Student-led exhibit explores Indigenous creators in McCormick collections
Last winter an undergraduate English course dove into the Charles Deering McCormick Library of Special Collections and University Archives to explore aspects of Indigenous writers and bookmaking. The class’s final project was a pop-up exhibit and presentation by students to the Northwestern community; materials were then displayed in the McCormick reading room.
Taught by professor Kelly Wisecup, the class What Is an Indigenous Book? brought students into contact with a diverse array of materials by Indigenous creators: oral histories, poetry, and the scrapbooks of Jimmy Johnson, the early 20th-century football standout at Northwestern and the Carlisle Indian Industrial School. And there was more unusual fare, such as a cookbook from St. Augustine’s Center for American Indians (which served Chicago communities from 1961 to 2006) and a press kit issued by the Oglala Sioux nation to defend members indicted after a 1973 protest at Wounded Knee, South Dakota.

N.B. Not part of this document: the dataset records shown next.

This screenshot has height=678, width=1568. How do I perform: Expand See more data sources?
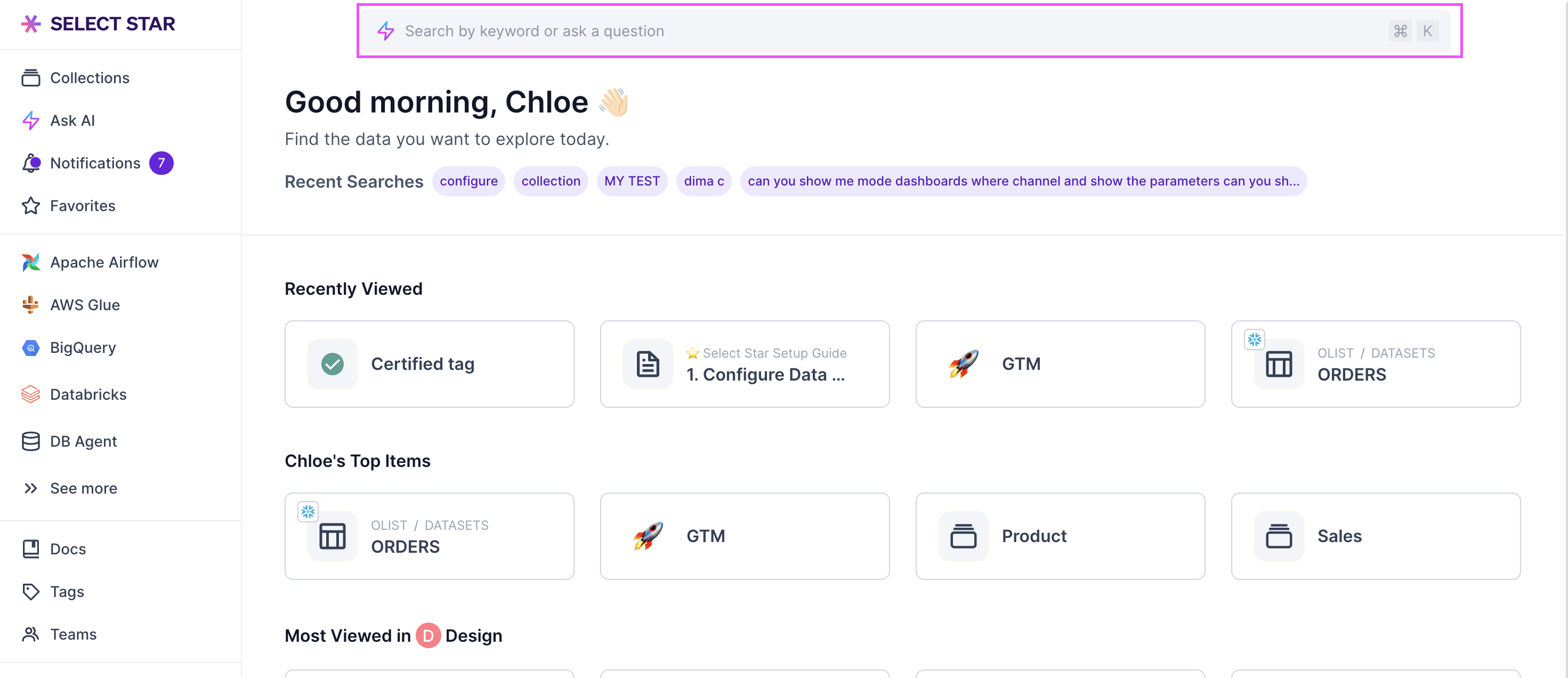tap(83, 488)
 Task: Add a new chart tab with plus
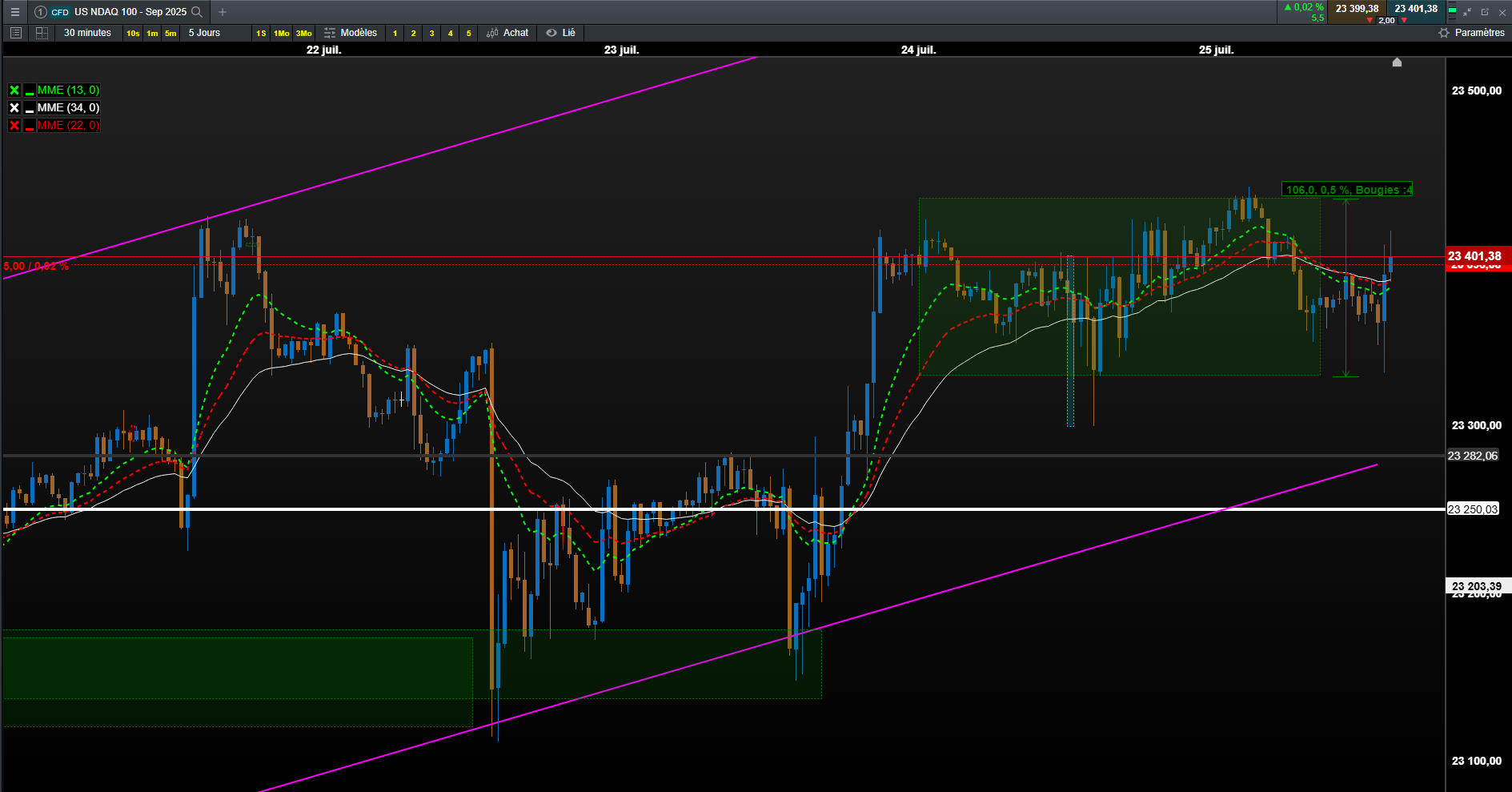[x=223, y=12]
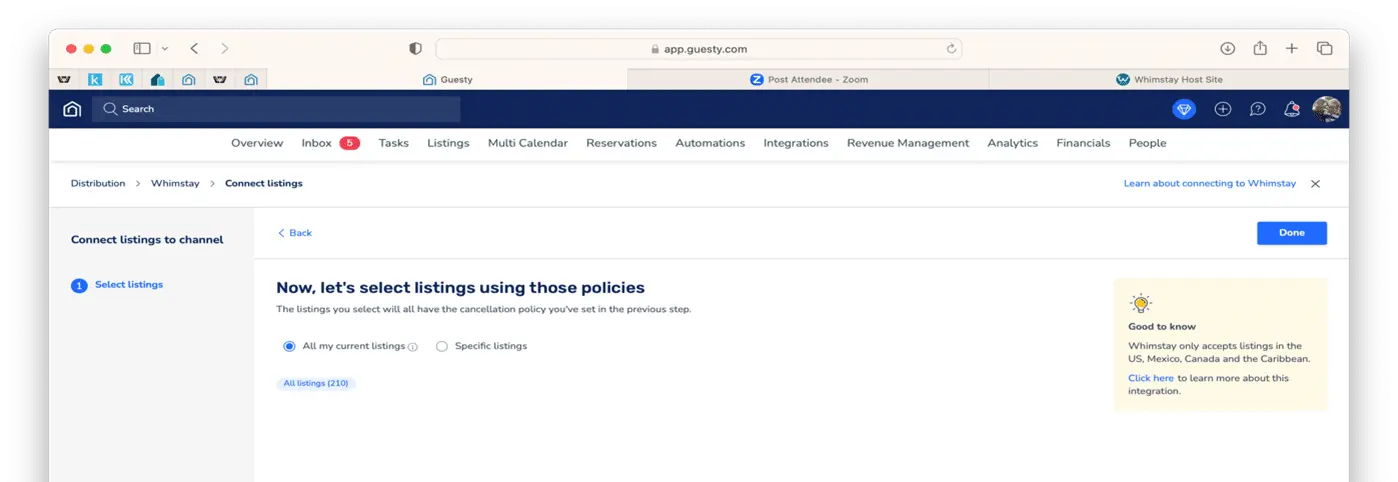
Task: Open the Multi Calendar menu
Action: click(x=527, y=143)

A book titled The Lost Journals of Sacajewea, by Debra Magpie Earling of Montana’s Bitterroot Salish tribe, was first published in 2010 with a cover of buffalo hide adorned with trade beads and metal cartridge casings. Students analyzed its materiality and how that connects to its narrative, which imagines a voice for the Shoshone tribe member who guided explorers Lewis and Clark to the Pacific Ocean.
“Hands-on access to special collections materials transformed how students practice scholarly methods in the humanities,” Wisecup said. “Working with special collections objects required students to return again and again to what they thought they saw or knew about a book and to challenge their existing bases of knowledge.”
Wisecup added that students engaged in the work with genuine enthusiasm, something librarian Jason Nargis noted firsthand. Nargis, who showed materials to the class, spoke with one student who was “so excited to work with material in the Indigenous language she speaks.”
Students’ curating an exhibit and writing their own interpretive labels allowed Wisecup to challenge her class differently than by a conventional lecture. One student said writing for an exhibit required mastery of key concepts in ways that simply discussing readings in class did not.
“Curating an exhibit shifts how assessment works in the course,” Wisecup said. “Rather than creating a final project to be assessed by me, the students had to figure out how to teach the campus community what they learned, which totally changed the stakes of our work.”